▶ **Problem description**
Change "Switch" to "Change" in everything from the line containing "Where should I click to: Select" down to the line containing "Action: pos(458,75)". Give back only those lines, with nothing else altered.

▶ **Given information**
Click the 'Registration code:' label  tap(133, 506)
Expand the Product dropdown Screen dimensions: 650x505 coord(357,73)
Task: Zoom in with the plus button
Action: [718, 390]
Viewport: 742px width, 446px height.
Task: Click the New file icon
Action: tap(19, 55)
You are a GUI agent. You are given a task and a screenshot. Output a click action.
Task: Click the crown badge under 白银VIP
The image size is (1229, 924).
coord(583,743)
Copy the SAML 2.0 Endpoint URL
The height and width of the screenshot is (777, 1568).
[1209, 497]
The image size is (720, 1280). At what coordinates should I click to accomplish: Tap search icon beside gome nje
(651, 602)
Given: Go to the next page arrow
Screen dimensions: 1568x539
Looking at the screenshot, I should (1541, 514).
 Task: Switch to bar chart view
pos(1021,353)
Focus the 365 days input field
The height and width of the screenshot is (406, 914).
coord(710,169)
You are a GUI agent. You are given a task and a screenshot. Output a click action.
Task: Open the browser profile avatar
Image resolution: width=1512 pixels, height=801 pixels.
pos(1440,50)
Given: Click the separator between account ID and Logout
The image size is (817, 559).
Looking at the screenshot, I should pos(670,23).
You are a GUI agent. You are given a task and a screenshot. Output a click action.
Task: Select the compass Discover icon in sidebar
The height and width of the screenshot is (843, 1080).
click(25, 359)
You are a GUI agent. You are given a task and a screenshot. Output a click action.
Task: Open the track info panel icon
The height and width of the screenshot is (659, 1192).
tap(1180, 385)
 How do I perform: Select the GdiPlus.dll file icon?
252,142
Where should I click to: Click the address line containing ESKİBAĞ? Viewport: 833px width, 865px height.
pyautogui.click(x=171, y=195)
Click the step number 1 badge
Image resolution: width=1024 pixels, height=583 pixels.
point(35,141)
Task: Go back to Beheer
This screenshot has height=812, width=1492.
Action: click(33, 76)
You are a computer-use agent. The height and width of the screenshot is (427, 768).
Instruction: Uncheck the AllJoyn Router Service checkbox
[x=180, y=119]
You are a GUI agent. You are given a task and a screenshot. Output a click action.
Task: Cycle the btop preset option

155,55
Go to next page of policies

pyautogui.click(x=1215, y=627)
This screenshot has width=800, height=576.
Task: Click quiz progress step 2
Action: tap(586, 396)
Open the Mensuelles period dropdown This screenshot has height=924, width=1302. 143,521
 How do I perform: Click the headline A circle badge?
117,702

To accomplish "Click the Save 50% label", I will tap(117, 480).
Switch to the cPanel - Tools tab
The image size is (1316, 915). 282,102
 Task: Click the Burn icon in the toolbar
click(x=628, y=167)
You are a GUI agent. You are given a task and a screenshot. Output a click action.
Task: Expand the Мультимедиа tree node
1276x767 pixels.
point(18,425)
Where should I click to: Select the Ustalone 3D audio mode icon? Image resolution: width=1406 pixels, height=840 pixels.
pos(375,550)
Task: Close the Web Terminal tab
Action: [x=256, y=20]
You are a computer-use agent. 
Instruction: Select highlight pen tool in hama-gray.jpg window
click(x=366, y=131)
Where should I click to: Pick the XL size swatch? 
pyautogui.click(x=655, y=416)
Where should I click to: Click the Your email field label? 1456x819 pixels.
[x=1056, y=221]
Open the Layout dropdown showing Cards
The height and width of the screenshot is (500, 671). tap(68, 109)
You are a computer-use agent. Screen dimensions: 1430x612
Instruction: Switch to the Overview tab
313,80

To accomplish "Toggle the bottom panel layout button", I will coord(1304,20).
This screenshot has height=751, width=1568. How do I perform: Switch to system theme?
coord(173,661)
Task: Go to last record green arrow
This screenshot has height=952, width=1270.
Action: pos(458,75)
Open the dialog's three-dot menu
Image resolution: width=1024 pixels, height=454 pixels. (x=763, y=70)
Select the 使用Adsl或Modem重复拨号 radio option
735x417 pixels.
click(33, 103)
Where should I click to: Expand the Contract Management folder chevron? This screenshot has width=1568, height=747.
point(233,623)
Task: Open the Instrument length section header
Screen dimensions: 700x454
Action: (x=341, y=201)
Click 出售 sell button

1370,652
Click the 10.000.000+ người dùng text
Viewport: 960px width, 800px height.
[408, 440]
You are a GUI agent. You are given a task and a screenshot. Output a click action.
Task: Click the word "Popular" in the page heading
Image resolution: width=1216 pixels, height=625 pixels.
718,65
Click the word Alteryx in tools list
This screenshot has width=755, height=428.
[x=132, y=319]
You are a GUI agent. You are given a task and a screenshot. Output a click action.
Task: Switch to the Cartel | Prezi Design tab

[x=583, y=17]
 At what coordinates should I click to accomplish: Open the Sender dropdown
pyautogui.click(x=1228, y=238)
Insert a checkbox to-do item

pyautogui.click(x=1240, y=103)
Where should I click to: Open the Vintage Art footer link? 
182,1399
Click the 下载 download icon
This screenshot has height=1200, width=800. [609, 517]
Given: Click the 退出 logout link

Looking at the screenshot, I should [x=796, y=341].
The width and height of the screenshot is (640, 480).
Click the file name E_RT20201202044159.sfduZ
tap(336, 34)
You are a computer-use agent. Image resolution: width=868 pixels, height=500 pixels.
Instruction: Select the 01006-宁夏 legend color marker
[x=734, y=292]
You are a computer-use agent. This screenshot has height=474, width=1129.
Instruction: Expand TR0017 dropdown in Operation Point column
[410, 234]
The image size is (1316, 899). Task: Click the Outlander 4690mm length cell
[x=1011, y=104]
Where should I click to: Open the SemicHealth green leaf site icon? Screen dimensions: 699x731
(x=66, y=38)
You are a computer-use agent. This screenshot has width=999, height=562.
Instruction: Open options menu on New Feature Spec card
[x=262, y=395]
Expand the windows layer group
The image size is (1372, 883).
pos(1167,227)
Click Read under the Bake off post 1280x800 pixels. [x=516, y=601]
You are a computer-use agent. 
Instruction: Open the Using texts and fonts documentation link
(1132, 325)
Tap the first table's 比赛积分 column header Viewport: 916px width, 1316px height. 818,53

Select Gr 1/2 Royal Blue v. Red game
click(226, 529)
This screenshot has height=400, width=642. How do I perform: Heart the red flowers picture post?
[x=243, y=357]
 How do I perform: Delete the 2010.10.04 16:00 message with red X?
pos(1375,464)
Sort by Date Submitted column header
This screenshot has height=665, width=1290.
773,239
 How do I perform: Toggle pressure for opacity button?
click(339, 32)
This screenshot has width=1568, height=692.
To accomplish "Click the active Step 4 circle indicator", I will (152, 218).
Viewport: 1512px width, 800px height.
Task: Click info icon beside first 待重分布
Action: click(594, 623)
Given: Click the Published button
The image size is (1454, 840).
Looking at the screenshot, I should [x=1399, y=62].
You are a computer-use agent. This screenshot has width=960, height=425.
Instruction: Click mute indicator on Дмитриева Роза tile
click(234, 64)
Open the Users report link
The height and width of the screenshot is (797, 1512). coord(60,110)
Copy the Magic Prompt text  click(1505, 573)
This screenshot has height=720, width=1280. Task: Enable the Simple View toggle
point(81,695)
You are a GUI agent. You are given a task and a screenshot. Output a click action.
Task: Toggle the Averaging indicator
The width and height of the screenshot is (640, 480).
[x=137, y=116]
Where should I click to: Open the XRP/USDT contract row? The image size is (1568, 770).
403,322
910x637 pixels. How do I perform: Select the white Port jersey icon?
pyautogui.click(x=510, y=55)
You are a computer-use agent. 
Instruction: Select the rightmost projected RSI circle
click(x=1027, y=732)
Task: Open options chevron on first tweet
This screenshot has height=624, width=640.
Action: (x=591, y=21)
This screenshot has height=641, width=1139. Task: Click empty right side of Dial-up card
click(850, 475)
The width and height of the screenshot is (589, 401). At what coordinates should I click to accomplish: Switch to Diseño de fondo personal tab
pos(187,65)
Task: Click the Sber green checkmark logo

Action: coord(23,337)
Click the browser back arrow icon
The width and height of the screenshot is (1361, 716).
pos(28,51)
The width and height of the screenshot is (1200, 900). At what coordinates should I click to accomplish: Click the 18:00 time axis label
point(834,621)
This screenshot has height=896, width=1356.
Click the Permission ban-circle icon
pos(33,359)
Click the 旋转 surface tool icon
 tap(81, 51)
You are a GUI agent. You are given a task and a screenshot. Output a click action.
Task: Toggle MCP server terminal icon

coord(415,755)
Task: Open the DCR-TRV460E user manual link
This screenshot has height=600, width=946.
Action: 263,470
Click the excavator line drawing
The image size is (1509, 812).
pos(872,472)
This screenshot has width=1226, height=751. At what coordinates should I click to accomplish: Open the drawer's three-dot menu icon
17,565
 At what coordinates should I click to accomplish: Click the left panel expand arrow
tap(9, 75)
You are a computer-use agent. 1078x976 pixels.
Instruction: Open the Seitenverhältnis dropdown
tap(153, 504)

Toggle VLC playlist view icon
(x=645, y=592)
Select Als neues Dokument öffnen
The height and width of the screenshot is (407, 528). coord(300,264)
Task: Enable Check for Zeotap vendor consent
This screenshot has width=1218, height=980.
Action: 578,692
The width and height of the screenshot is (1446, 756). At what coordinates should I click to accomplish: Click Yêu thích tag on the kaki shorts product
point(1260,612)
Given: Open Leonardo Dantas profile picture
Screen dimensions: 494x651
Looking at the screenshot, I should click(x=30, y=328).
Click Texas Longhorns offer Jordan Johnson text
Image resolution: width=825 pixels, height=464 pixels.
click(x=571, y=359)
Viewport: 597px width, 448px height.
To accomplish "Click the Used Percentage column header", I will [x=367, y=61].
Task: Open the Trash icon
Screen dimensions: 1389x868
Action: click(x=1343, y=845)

▶ **Correct output**
Where should I click to: Select the Ustalone 3D audio mode icon? Image resolution: width=1406 pixels, height=840 pixels.
pos(375,550)
Task: Close the Web Terminal tab
Action: [x=256, y=20]
You are a computer-use agent. 
Instruction: Select highlight pen tool in hama-gray.jpg window
click(x=366, y=131)
Where should I click to: Pick the XL size swatch? 
pyautogui.click(x=655, y=416)
Where should I click to: Click the Your email field label? 1456x819 pixels.
[x=1056, y=221]
Open the Layout dropdown showing Cards
The height and width of the screenshot is (500, 671). tap(68, 109)
You are a computer-use agent. Screen dimensions: 1430x612
Instruction: Change to the Overview tab
313,80

To accomplish "Toggle the bottom panel layout button", I will coord(1304,20).
This screenshot has height=751, width=1568. How do I perform: Change to system theme?
coord(173,661)
Task: Go to last record green arrow
This screenshot has height=952, width=1270.
Action: pos(458,75)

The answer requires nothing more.